## ENTRIES PROVIDED
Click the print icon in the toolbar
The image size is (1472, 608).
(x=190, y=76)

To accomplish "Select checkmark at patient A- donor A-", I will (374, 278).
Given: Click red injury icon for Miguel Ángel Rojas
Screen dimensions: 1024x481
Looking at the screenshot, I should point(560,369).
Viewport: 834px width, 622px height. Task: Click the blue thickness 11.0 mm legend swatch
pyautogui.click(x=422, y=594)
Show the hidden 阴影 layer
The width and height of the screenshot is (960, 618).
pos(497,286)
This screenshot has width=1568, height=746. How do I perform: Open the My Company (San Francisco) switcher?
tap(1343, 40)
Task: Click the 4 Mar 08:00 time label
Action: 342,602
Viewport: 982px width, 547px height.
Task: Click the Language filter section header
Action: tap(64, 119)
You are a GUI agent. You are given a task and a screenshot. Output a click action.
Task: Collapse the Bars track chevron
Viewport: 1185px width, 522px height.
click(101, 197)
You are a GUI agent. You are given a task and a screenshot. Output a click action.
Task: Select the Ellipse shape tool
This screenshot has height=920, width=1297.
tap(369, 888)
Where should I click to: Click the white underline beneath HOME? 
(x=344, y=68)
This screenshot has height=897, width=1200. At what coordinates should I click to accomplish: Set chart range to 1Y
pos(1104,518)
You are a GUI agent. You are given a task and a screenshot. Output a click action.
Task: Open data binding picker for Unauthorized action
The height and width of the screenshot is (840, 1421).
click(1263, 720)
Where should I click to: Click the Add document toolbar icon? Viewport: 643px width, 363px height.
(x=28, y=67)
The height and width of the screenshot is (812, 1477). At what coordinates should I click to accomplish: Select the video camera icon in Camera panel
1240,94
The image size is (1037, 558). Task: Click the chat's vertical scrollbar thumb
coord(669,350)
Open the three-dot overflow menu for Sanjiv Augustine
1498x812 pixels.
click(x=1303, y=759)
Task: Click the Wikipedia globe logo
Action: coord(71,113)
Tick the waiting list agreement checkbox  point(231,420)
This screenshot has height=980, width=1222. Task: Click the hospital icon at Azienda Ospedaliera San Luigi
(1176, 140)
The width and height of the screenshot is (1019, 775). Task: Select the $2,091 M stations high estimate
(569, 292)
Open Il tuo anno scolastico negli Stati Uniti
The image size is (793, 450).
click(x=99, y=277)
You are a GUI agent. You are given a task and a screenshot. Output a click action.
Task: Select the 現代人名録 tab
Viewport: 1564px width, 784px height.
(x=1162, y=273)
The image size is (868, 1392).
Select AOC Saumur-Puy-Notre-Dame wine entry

## PROBLEM DESCRIPTION
Starting with the first record, copy everything through the final one exactly.

## ANSWER SECTION
Click the print icon in the toolbar
The image size is (1472, 608).
(x=190, y=76)

To accomplish "Select checkmark at patient A- donor A-", I will (374, 278).
Given: Click red injury icon for Miguel Ángel Rojas
Screen dimensions: 1024x481
Looking at the screenshot, I should point(560,369).
Viewport: 834px width, 622px height. Task: Click the blue thickness 11.0 mm legend swatch
pyautogui.click(x=422, y=594)
Show the hidden 阴影 layer
The width and height of the screenshot is (960, 618).
pos(497,286)
This screenshot has width=1568, height=746. How do I perform: Open the My Company (San Francisco) switcher?
tap(1343, 40)
Task: Click the 4 Mar 08:00 time label
Action: 342,602
Viewport: 982px width, 547px height.
Task: Click the Language filter section header
Action: tap(64, 119)
You are a GUI agent. You are given a task and a screenshot. Output a click action.
Task: Collapse the Bars track chevron
Viewport: 1185px width, 522px height.
click(101, 197)
You are a GUI agent. You are given a task and a screenshot. Output a click action.
Task: Select the Ellipse shape tool
This screenshot has height=920, width=1297.
tap(369, 888)
Where should I click to: Click the white underline beneath HOME? 
(x=344, y=68)
This screenshot has height=897, width=1200. At what coordinates should I click to accomplish: Set chart range to 1Y
pos(1104,518)
You are a GUI agent. You are given a task and a screenshot. Output a click action.
Task: Open data binding picker for Unauthorized action
The height and width of the screenshot is (840, 1421).
click(1263, 720)
Where should I click to: Click the Add document toolbar icon? Viewport: 643px width, 363px height.
(x=28, y=67)
The height and width of the screenshot is (812, 1477). At what coordinates should I click to accomplish: Select the video camera icon in Camera panel
1240,94
The image size is (1037, 558). Task: Click the chat's vertical scrollbar thumb
coord(669,350)
Open the three-dot overflow menu for Sanjiv Augustine
1498x812 pixels.
click(x=1303, y=759)
Task: Click the Wikipedia globe logo
Action: coord(71,113)
Tick the waiting list agreement checkbox  point(231,420)
This screenshot has height=980, width=1222. Task: Click the hospital icon at Azienda Ospedaliera San Luigi
(1176, 140)
The width and height of the screenshot is (1019, 775). Task: Select the $2,091 M stations high estimate
(569, 292)
Open Il tuo anno scolastico negli Stati Uniti
The image size is (793, 450).
click(x=99, y=277)
You are a GUI agent. You are given a task and a screenshot. Output a click action.
Task: Select the 現代人名録 tab
Viewport: 1564px width, 784px height.
(x=1162, y=273)
The image size is (868, 1392).
Select AOC Saumur-Puy-Notre-Dame wine entry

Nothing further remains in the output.